**Available data**
--- START ---
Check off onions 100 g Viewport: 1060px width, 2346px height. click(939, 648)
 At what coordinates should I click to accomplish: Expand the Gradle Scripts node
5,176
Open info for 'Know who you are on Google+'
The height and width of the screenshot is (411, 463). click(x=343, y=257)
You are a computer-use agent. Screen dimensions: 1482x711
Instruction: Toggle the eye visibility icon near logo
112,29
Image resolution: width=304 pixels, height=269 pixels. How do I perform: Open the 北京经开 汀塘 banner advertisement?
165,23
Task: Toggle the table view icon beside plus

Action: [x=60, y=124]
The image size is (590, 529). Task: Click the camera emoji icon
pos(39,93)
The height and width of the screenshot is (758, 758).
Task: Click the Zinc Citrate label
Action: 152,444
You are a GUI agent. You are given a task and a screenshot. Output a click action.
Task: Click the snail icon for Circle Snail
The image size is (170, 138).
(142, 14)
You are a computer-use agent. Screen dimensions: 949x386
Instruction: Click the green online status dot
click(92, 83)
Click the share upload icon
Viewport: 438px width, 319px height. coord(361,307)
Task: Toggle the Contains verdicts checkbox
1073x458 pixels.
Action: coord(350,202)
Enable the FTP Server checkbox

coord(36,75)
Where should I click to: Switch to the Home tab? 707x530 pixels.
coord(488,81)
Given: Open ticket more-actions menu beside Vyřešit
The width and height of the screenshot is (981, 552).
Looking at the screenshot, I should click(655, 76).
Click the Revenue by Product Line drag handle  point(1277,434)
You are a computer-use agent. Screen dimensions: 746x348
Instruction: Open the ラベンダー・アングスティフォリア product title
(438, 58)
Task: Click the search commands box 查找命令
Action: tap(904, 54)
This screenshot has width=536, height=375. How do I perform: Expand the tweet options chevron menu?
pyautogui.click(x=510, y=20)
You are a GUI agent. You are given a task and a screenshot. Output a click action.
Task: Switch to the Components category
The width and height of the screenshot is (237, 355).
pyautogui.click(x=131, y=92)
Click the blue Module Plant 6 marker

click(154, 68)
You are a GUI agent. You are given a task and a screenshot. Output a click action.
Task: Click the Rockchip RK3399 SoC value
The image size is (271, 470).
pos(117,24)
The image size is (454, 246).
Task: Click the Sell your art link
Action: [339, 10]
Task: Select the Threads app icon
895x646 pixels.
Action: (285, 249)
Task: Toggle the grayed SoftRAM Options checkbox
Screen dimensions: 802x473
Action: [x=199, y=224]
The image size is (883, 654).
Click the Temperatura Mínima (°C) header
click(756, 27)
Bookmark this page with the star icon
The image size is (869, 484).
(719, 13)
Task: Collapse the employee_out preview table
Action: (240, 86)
--- END ---
**What you are asked to do**
The output should consist only of the lines from the one with "Click the Temperatura Mínima (°C) header" through the final line of the records above, exactly.

**Response**
Click the Temperatura Mínima (°C) header
click(756, 27)
Bookmark this page with the star icon
The image size is (869, 484).
(719, 13)
Task: Collapse the employee_out preview table
Action: (240, 86)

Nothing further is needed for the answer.